Data taken from a collection:
* * * * * * * * *

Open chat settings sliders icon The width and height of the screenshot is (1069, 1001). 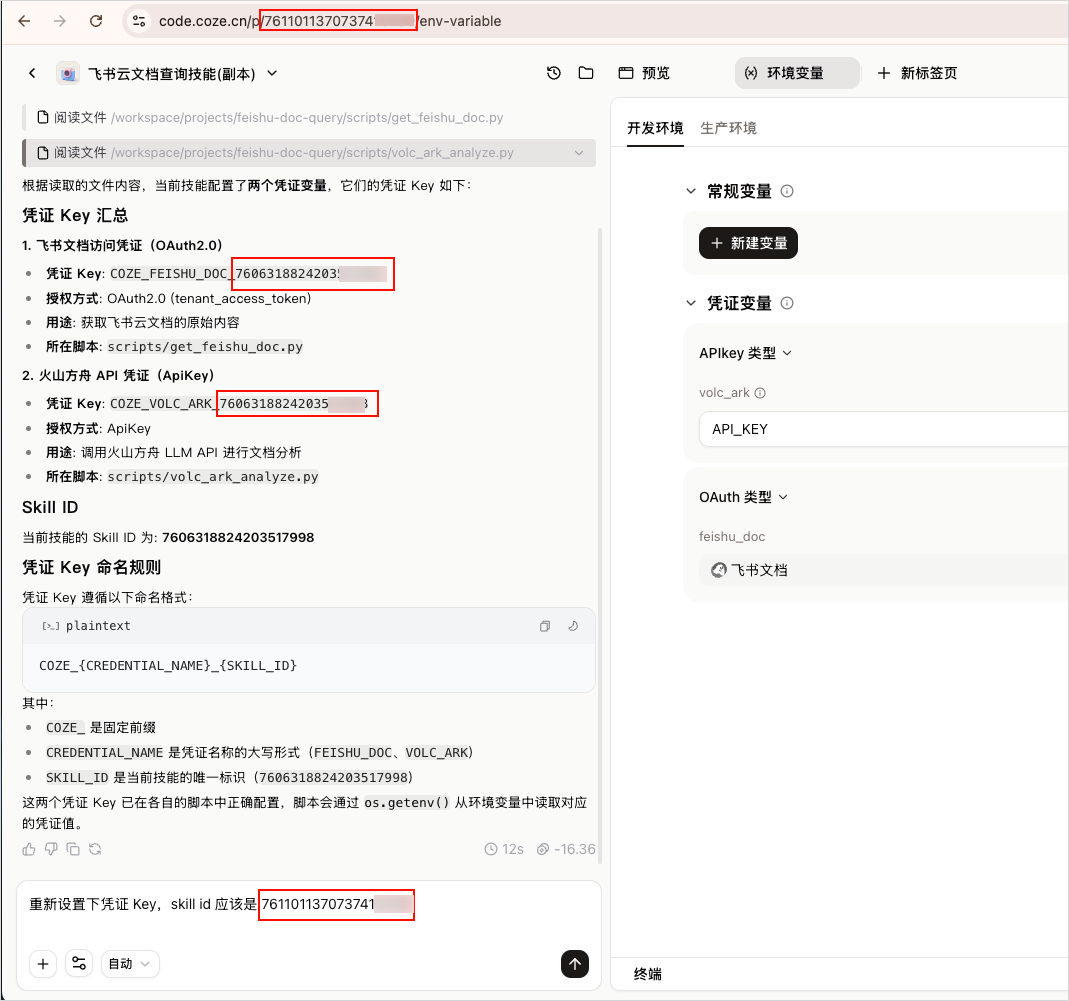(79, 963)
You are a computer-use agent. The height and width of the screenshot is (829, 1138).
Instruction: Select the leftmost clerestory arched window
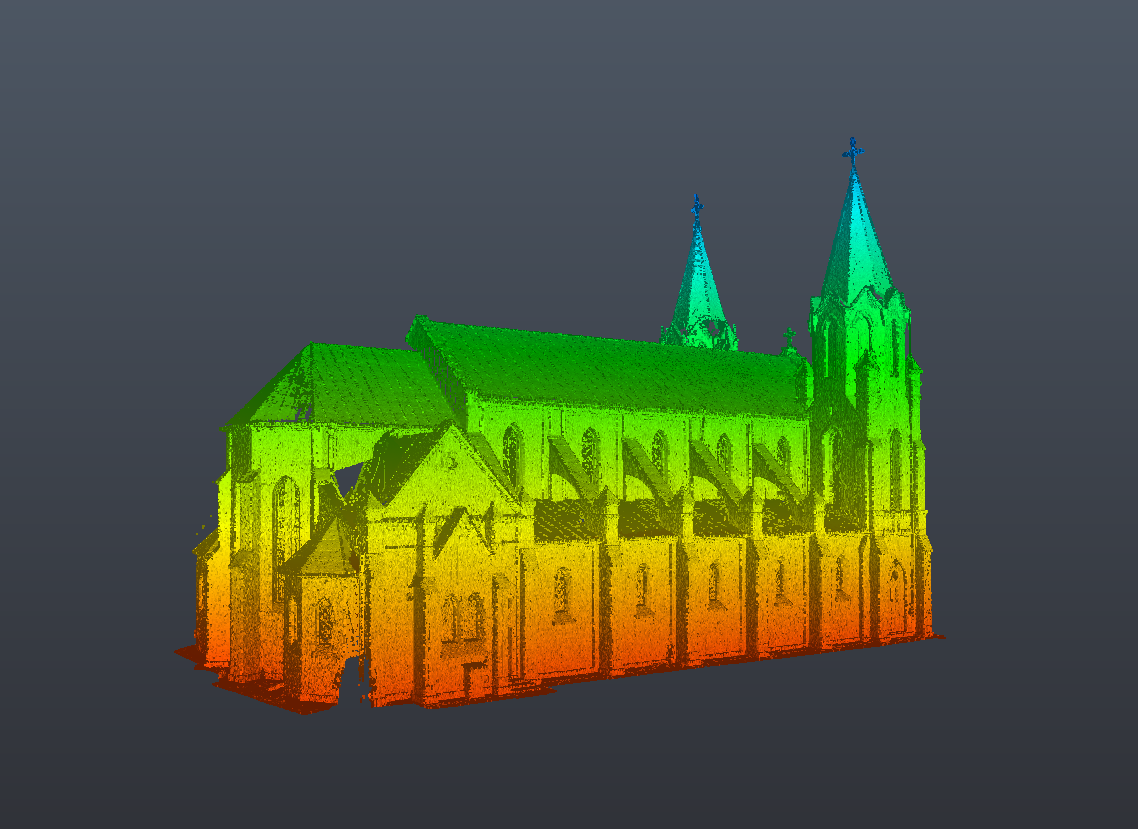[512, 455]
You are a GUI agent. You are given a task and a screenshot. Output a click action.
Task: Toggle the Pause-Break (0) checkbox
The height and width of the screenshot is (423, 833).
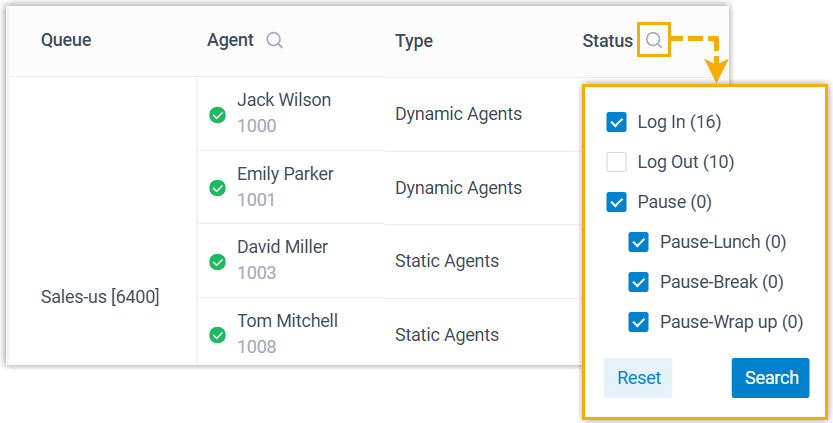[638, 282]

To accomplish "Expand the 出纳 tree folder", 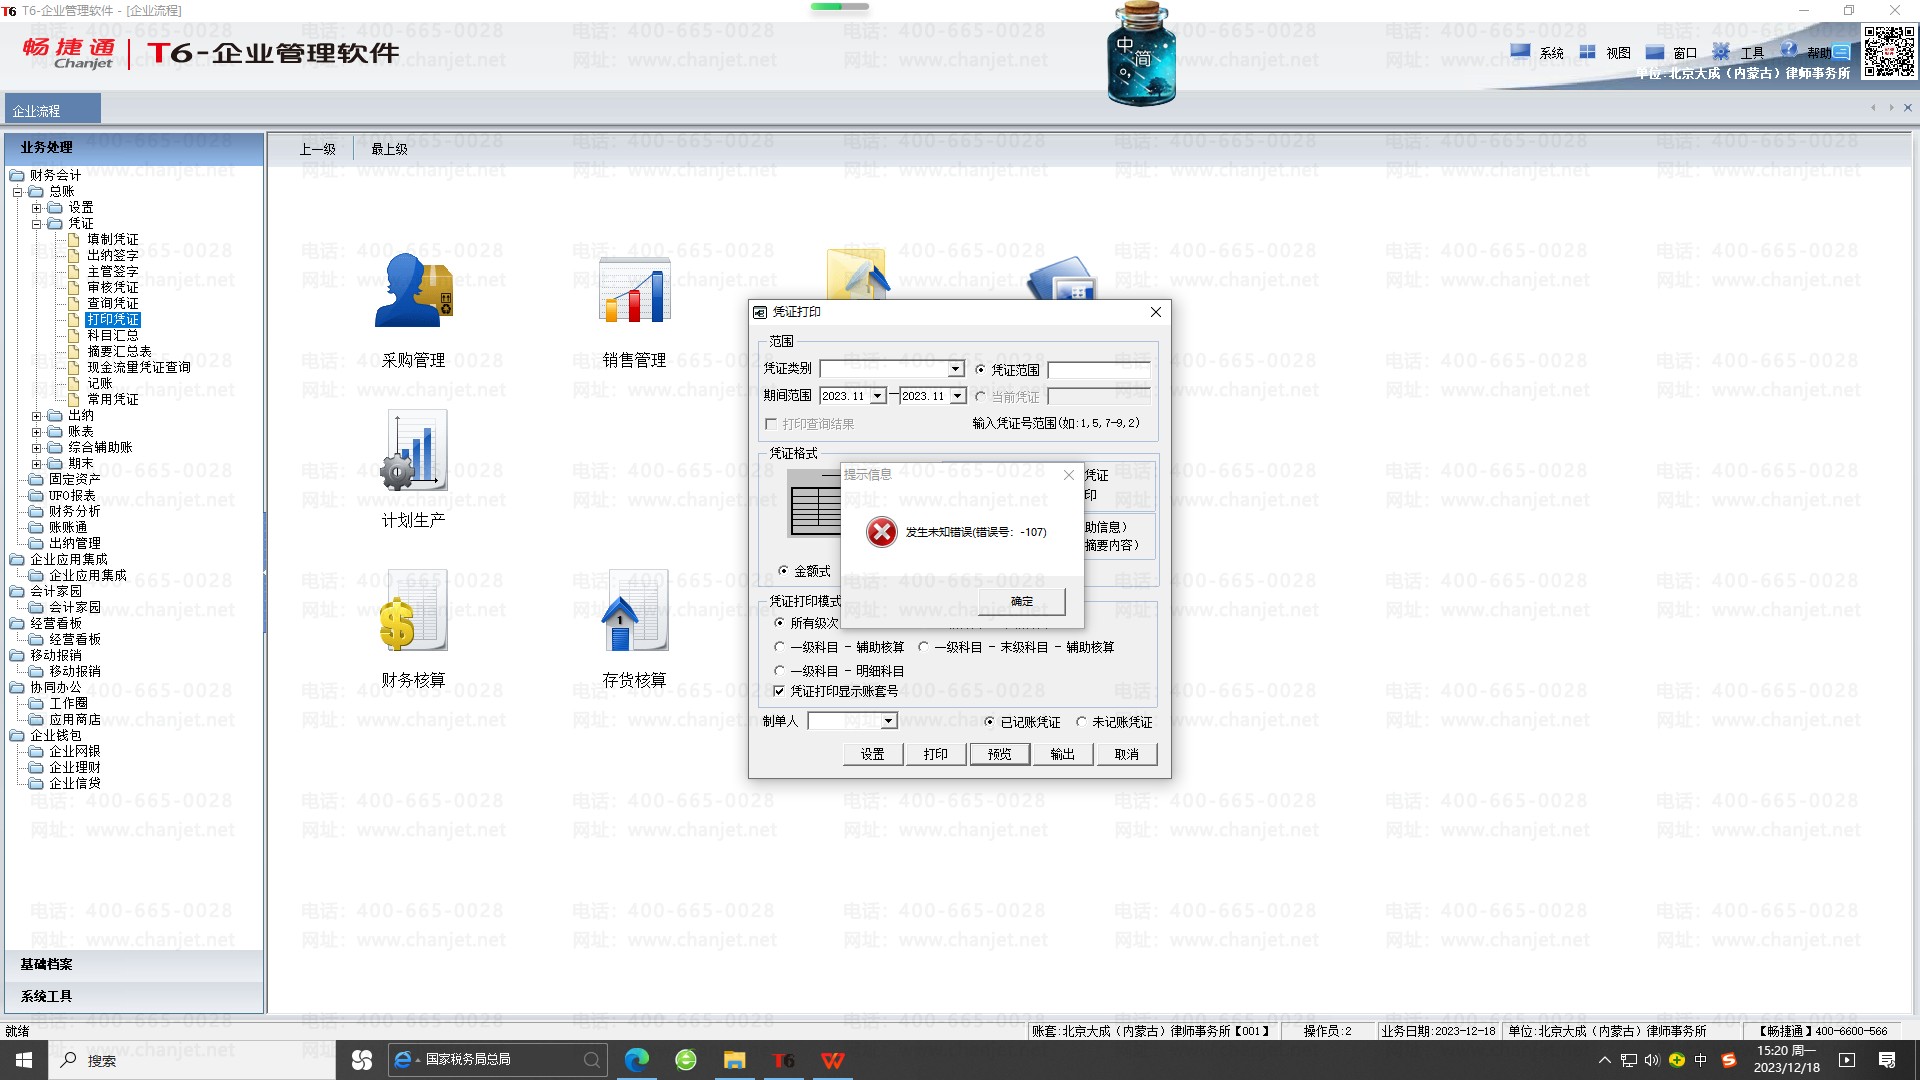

* * * * * * * * *

▶ **What is expected**:
Please copy the material above word for word, from the line containing "You are a computer-use" through the end of the material, including both of those lines. Leave the pictures out of your copy.

▶ **Correct response**:
You are a computer-use agent. The height and width of the screenshot is (829, 1138).
Instruction: Select the leftmost clerestory arched window
[512, 455]
You are a GUI agent. You are given a task and a screenshot. Output a click action.
Task: Toggle the Pause-Break (0) checkbox
The height and width of the screenshot is (423, 833).
[638, 282]

To accomplish "Expand the 出纳 tree folder", 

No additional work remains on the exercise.